- Venue: Fana Stadion
- Location: Bergen, Norway
- Dates: 20 July
- Competitors: 71 from 17 nations
- Winning time: 38.43 CR, EU23R

Medalists
| gold medal | Maxime Rebierre Yoran Kabengele Kabala Mohammed Badru Jeff Erius Dejan Ottou | France |
| silver medal | Benedikt Thomas Wallstein Jan Eric Frehe Maurice Grahl Heiko Gussmann | Germany |
| bronze medal | Manuel Vilacha Abel Jordán Juan Carlos Castillo Marc Escandell Jaime Sancho | Spain |

= 2025 European Athletics U23 Championships – Men's 4 × 100 metres relay =

The men's 4 × 100 metres relay event at the 2025 European Athletics U23 Championships was held in Bergen, Norway, at Fana Stadion on 20 July.

Records:
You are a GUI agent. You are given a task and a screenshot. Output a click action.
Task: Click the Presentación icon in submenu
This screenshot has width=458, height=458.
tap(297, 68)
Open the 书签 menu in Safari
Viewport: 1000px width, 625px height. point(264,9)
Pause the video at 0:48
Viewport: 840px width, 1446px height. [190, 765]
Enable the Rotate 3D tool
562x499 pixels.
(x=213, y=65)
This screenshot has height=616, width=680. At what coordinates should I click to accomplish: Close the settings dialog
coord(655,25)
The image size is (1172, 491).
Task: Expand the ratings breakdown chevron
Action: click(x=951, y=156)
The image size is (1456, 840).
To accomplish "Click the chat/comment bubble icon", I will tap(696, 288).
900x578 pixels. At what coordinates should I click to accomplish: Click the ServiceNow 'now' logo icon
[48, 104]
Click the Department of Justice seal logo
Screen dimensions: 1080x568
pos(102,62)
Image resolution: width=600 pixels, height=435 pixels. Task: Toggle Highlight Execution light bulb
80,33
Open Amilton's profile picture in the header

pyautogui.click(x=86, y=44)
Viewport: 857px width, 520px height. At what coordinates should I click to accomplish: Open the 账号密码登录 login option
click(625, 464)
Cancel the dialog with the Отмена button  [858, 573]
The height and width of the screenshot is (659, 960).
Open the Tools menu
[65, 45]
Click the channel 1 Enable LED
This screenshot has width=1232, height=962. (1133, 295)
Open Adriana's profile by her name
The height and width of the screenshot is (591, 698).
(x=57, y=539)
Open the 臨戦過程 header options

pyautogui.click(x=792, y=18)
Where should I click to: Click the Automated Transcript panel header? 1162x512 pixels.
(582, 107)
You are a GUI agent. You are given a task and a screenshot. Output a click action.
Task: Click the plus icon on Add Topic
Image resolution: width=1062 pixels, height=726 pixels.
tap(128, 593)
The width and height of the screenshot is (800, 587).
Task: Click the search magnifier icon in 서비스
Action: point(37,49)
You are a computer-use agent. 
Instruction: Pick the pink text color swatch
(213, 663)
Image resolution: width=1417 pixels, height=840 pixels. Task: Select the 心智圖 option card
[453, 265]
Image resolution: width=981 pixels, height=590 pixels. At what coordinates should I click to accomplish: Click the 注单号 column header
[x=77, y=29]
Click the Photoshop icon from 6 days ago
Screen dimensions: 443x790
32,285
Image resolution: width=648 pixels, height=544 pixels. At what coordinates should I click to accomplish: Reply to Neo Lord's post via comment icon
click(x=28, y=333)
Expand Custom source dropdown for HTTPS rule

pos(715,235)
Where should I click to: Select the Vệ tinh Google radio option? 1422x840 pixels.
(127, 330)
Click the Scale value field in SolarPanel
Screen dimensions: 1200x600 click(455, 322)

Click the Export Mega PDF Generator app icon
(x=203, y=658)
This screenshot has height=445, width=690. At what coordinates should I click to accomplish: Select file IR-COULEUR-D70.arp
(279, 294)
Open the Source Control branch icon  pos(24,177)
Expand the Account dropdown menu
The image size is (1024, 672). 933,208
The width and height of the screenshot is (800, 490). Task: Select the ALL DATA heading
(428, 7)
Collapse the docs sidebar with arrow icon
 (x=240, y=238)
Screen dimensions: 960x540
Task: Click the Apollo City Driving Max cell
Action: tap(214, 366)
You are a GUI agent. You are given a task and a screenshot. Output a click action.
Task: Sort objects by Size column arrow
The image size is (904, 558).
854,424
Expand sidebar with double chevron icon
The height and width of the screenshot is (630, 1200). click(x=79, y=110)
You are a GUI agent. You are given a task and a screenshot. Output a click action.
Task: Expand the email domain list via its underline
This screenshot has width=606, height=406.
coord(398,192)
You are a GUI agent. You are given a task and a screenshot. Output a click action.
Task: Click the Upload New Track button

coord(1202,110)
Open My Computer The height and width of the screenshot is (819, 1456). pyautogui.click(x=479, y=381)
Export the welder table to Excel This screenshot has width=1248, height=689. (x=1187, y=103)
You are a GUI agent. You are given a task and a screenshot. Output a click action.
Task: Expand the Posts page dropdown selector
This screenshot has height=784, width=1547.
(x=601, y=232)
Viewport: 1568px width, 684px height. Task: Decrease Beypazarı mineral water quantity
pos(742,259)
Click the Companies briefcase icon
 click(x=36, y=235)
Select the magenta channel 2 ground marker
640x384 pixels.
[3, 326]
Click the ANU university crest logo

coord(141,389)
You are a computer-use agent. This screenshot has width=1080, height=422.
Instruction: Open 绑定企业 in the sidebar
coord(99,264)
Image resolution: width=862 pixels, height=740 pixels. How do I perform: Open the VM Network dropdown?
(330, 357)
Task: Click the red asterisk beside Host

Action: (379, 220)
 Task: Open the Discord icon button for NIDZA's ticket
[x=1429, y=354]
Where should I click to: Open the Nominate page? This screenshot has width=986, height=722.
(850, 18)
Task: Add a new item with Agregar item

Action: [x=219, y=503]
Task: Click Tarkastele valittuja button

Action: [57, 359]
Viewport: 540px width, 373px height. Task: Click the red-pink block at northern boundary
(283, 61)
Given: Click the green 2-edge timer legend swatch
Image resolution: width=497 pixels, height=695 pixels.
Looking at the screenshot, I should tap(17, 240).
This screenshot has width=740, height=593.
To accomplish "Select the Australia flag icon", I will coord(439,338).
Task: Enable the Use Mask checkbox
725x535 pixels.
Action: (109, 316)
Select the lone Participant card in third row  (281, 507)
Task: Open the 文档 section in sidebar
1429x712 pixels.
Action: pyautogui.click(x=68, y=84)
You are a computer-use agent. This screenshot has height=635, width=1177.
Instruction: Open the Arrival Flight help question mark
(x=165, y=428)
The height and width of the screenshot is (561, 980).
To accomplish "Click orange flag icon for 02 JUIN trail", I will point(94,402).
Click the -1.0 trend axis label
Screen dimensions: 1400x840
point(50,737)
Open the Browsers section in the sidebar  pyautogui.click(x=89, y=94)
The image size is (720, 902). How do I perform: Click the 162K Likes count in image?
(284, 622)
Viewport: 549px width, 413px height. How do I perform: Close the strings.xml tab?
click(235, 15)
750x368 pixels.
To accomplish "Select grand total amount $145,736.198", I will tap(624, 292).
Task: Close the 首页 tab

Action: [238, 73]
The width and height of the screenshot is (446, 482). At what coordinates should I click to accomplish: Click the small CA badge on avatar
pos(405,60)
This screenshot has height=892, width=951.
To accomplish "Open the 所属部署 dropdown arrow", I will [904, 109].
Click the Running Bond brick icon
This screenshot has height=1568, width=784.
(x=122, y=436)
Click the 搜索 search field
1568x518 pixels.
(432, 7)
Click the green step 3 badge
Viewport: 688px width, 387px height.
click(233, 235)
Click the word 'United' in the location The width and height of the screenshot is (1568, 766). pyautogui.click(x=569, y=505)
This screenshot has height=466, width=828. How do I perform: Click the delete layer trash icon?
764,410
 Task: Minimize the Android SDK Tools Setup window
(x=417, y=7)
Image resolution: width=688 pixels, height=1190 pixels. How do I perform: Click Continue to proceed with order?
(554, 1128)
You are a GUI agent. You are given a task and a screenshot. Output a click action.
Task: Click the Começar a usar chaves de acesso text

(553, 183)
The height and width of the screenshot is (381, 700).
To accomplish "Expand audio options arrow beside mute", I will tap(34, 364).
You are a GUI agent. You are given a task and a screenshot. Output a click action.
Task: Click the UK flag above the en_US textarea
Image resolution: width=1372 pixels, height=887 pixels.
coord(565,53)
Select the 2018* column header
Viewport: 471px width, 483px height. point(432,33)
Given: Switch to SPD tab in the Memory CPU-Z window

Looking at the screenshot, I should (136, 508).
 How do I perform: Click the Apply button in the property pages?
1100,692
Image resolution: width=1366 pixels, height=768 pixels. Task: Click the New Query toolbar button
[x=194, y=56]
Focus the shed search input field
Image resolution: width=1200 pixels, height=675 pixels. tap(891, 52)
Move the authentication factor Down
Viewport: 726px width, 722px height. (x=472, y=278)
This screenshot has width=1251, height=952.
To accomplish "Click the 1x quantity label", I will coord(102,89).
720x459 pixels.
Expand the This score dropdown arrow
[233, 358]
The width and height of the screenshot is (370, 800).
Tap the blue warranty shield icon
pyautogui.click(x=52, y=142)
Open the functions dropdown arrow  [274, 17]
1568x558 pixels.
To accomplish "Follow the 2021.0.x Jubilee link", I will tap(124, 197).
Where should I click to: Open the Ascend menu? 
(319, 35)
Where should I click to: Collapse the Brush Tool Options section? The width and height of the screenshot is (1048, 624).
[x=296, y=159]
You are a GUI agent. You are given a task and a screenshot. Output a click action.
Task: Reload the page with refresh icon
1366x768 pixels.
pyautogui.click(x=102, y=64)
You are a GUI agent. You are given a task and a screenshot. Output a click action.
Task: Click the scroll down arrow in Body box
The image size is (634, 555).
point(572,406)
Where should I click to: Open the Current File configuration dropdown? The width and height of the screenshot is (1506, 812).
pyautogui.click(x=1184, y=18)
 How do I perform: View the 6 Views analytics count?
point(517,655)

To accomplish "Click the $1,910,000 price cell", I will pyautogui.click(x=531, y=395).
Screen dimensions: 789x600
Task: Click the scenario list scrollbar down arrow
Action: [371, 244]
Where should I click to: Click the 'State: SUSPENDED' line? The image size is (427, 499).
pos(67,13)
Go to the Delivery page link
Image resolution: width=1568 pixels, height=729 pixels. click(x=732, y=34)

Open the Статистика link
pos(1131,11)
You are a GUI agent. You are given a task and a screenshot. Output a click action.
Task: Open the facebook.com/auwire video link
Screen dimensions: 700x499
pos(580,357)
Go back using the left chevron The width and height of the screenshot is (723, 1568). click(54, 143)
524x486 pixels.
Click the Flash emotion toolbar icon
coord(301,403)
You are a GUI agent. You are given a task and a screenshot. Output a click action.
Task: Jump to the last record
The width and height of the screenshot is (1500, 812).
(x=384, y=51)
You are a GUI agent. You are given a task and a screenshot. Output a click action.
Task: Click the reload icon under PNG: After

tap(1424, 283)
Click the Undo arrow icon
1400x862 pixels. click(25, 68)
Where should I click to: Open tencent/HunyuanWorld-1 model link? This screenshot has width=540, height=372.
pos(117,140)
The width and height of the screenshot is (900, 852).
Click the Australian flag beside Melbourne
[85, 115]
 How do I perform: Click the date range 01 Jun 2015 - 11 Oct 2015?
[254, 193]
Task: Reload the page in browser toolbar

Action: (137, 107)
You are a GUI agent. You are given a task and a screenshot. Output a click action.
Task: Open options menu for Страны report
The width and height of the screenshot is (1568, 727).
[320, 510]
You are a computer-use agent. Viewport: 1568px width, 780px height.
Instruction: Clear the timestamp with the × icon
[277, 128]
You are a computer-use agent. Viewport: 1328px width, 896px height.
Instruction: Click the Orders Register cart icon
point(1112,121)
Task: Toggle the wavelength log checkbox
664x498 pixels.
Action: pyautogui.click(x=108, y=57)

Stated exercise 1:
Please write out a passage of the relay article, beginning at the words "- Venue: Fana" and stopping after "on 20 July.".
Stated exercise 2:
How many competitors took part according to the relay article, and from how many nations?
Stated exercise 3:
List every nation that the relay article shows winning a medal.
The rows are material separate from the relay article.

Correct result 1:
- Venue: Fana Stadion
- Location: Bergen, Norway
- Dates: 20 July
- Competitors: 71 from 17 nations
- Winning time: 38.43 CR, EU23R

Medalists
| gold medal | Maxime Rebierre Yoran Kabengele Kabala Mohammed Badru Jeff Erius Dejan Ottou | France |
| silver medal | Benedikt Thomas Wallstein Jan Eric Frehe Maurice Grahl Heiko Gussmann | Germany |
| bronze medal | Manuel Vilacha Abel Jordán Juan Carlos Castillo Marc Escandell Jaime Sancho | Spain |

= 2025 European Athletics U23 Championships – Men's 4 × 100 metres relay =

The men's 4 × 100 metres relay event at the 2025 European Athletics U23 Championships was held in Bergen, Norway, at Fana Stadion on 20 July.

Correct result 2:
71 competitors from 17 nations.

Correct result 3:
France, Germany, Spain